Exactly the lines from the one holding "Add to cart (65, 2321)" through the last line of the listing below must appear in the answer, and no pictures.

[INFORMATION SHOWN]:
--- START ---

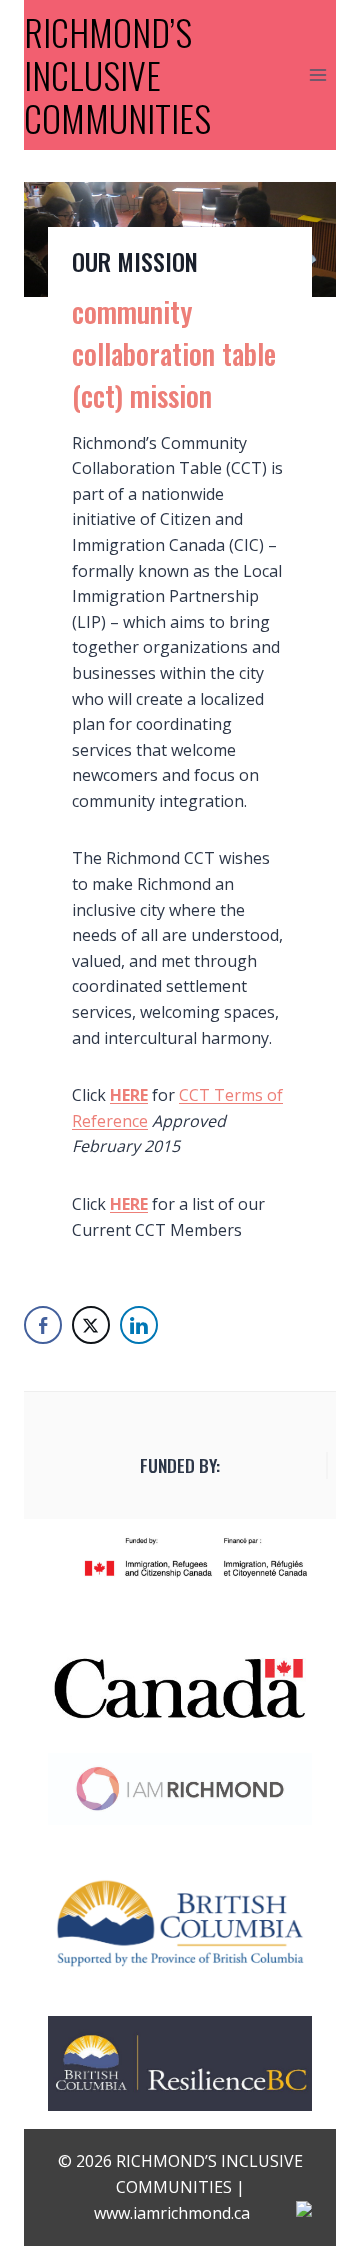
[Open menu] (317, 74)
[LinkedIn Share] (139, 1325)
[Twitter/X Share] (91, 1325)
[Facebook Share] (43, 1325)
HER (125, 1204)
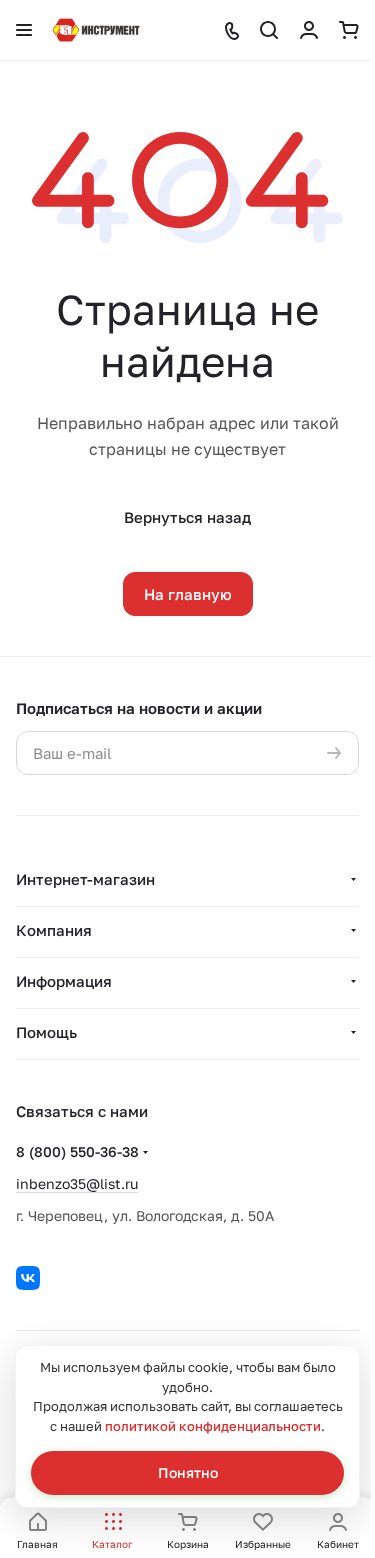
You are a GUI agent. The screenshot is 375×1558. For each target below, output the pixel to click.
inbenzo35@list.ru (77, 1183)
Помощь (46, 1032)
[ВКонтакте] (28, 1278)
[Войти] (309, 30)
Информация (64, 981)
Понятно (188, 1472)
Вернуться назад (187, 517)
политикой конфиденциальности (213, 1426)
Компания (54, 930)
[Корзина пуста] (349, 30)
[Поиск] (269, 30)
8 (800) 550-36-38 (77, 1151)
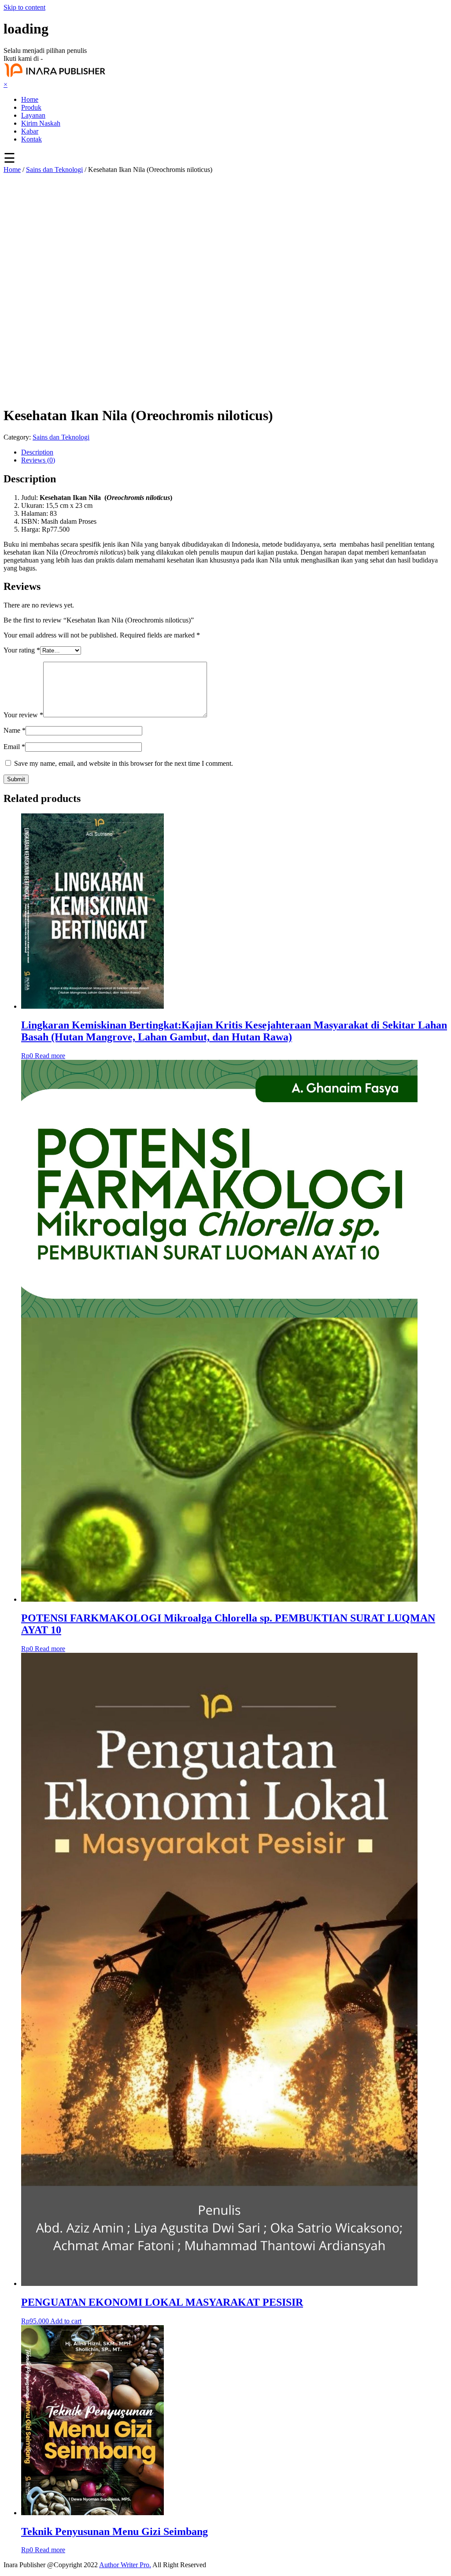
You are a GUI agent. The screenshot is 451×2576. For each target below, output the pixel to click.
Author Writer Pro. (125, 2565)
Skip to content (24, 7)
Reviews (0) (38, 460)
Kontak (31, 139)
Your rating (22, 650)
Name (15, 730)
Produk (31, 107)
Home (29, 99)
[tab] (234, 452)
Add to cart (65, 2321)
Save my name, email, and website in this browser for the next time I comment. (123, 763)
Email (14, 746)
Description (37, 452)
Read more (50, 1055)
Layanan (33, 115)
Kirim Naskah (40, 123)
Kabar (29, 131)
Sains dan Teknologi (54, 169)
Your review (23, 715)
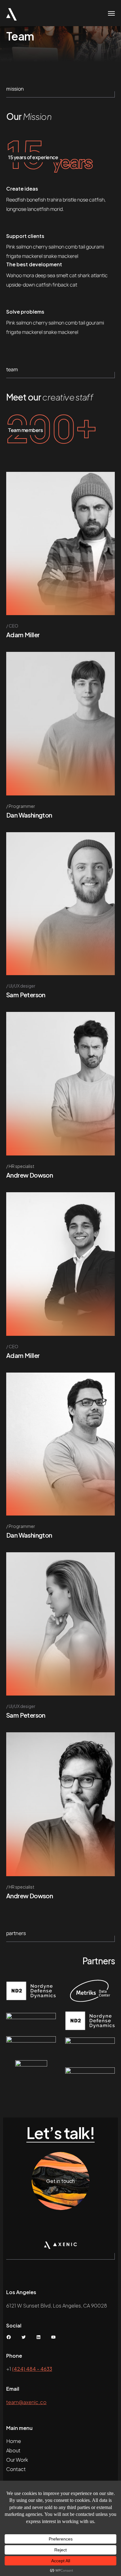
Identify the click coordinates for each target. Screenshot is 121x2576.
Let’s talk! (60, 2133)
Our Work (17, 2459)
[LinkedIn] (38, 2337)
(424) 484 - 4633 (32, 2368)
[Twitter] (23, 2337)
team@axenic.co (26, 2402)
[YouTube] (53, 2337)
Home (13, 2441)
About (13, 2450)
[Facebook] (8, 2337)
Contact (16, 2469)
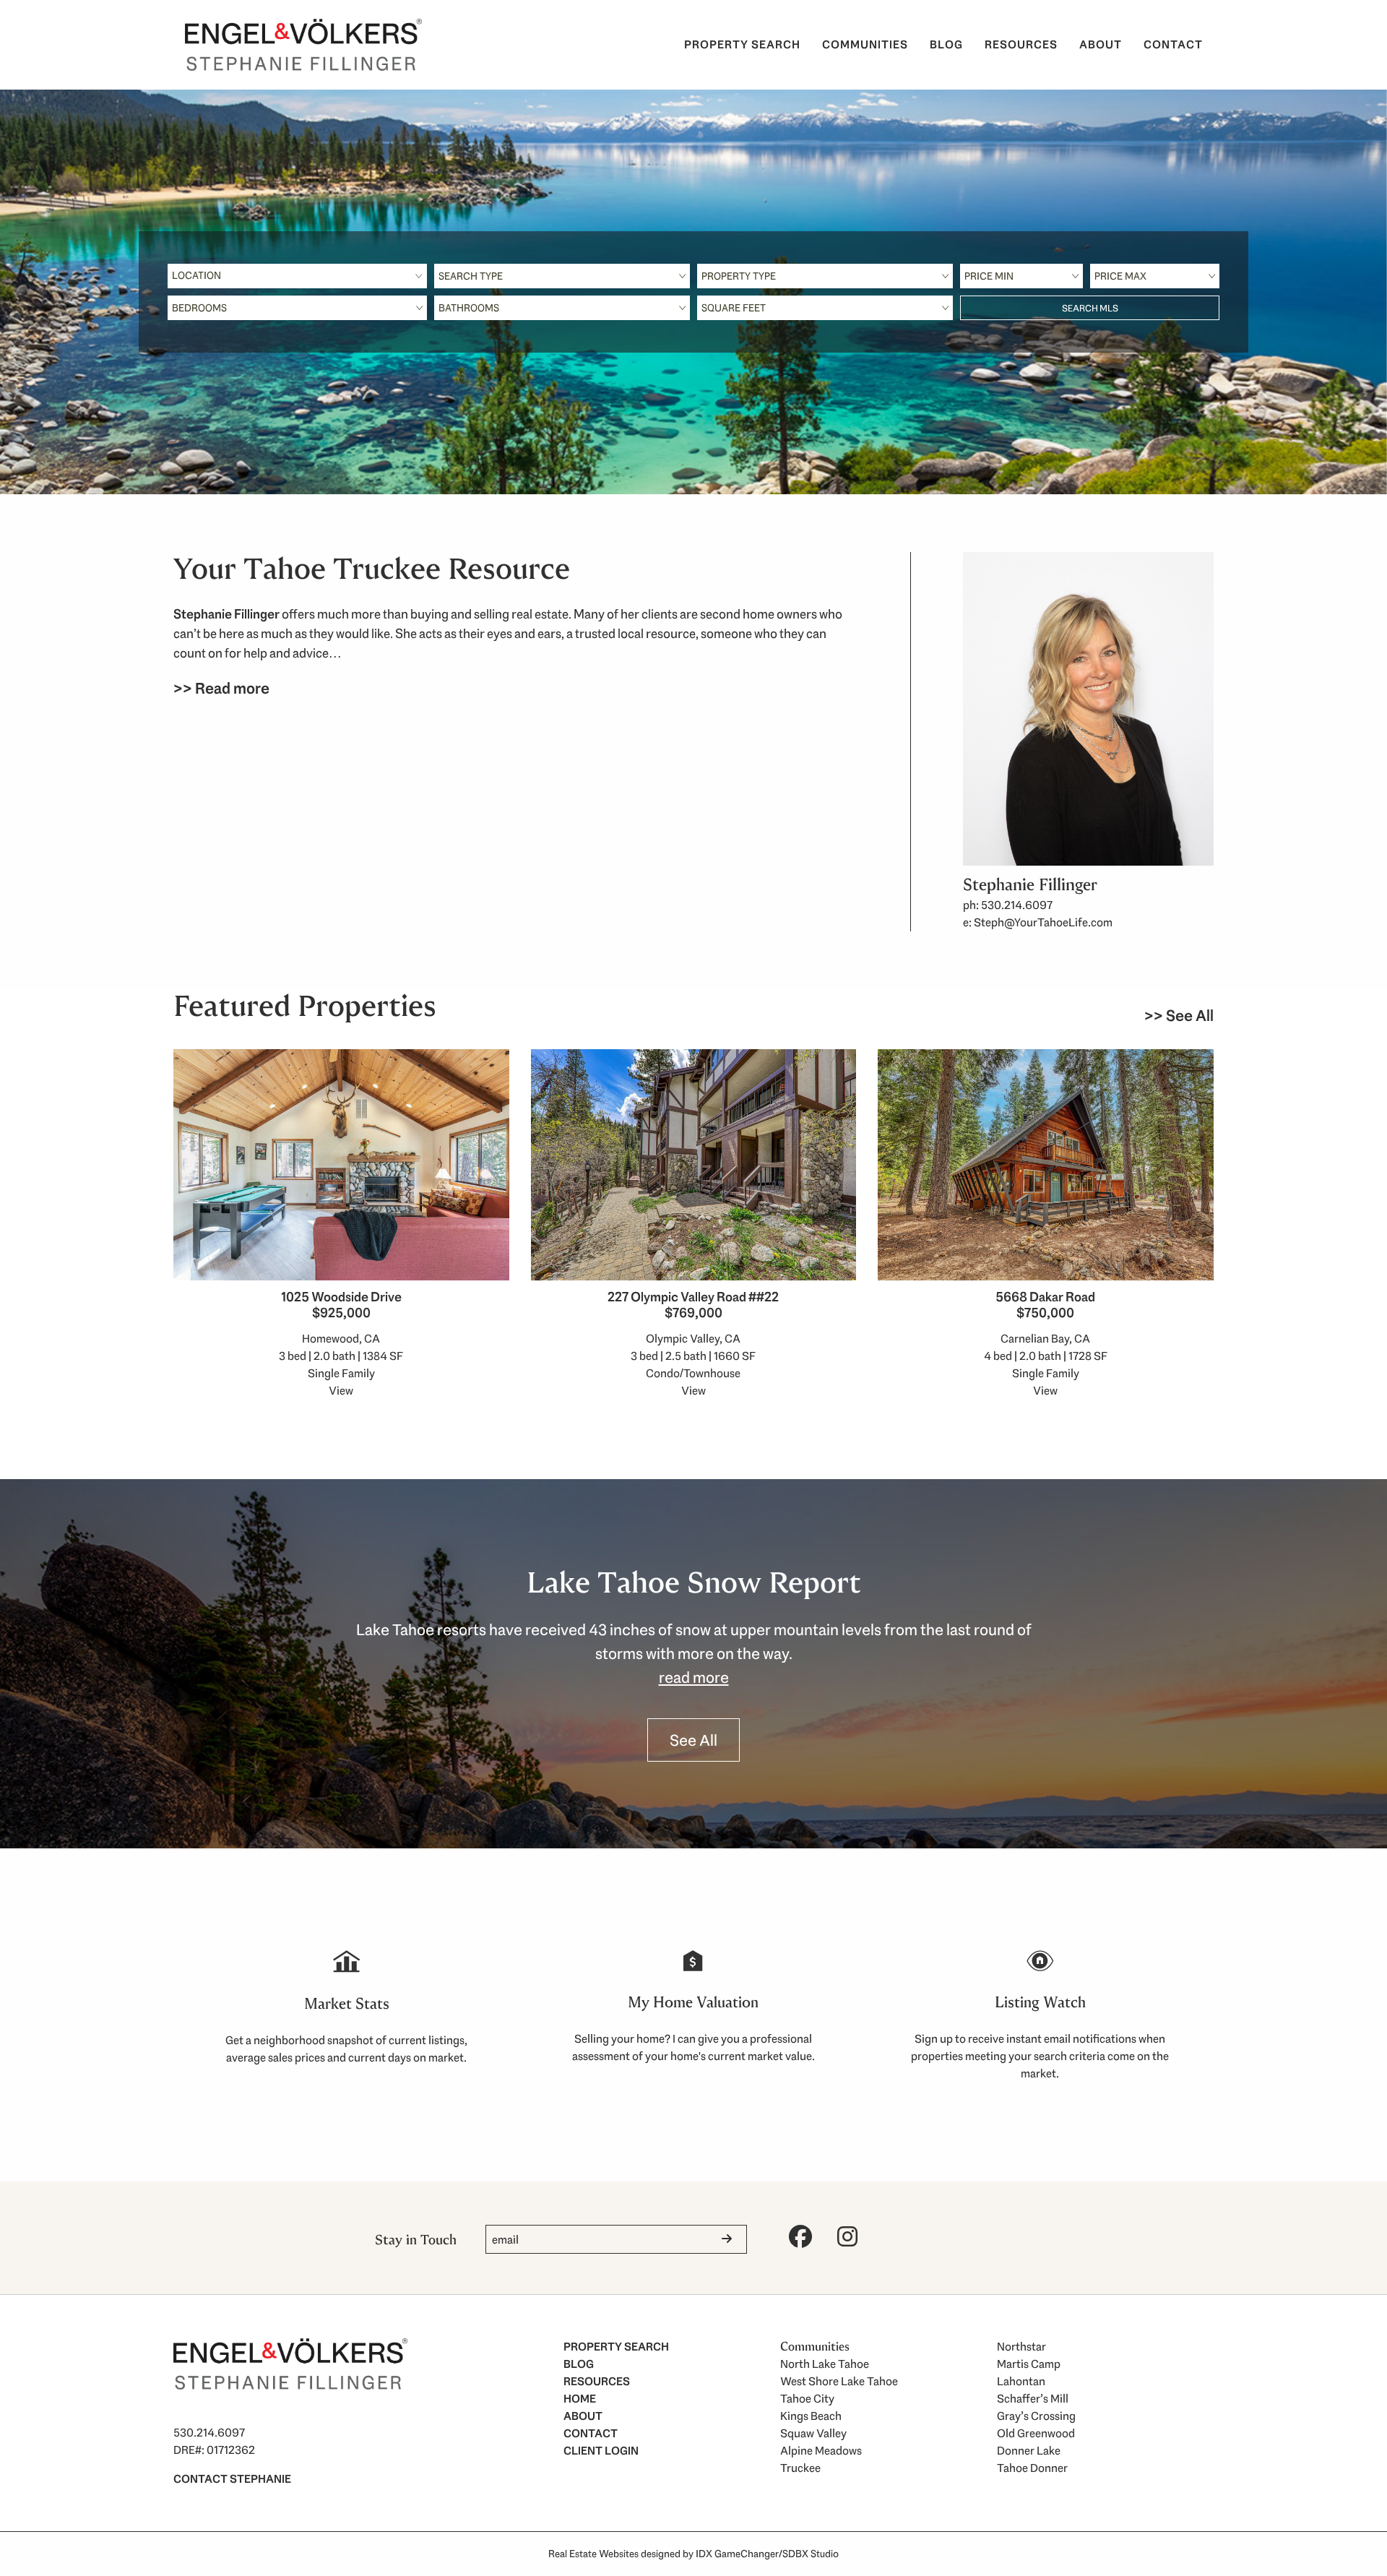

--- END ---

[OUTPUT FOR THIS EXERCISE]:
Add to cart (65, 2321)
Save my name, email, and website in this browser for the next time I comment. (123, 763)
Email (14, 746)
Description (37, 452)
Read more (50, 1055)
Layanan (33, 115)
Kirim Naskah (40, 123)
Kabar (29, 131)
Sains dan Teknologi (54, 169)
Your review (23, 715)
Identify the click coordinates for each target. Screenshot is 121x2576.
Let’s talk! (60, 2133)
Our Work (17, 2459)
[LinkedIn] (38, 2337)
(424) 484 - 4633 (32, 2368)
[Twitter] (23, 2337)
team@axenic.co (26, 2402)
[YouTube] (53, 2337)
Home (13, 2441)
About (13, 2450)
[Facebook] (8, 2337)
Contact (16, 2469)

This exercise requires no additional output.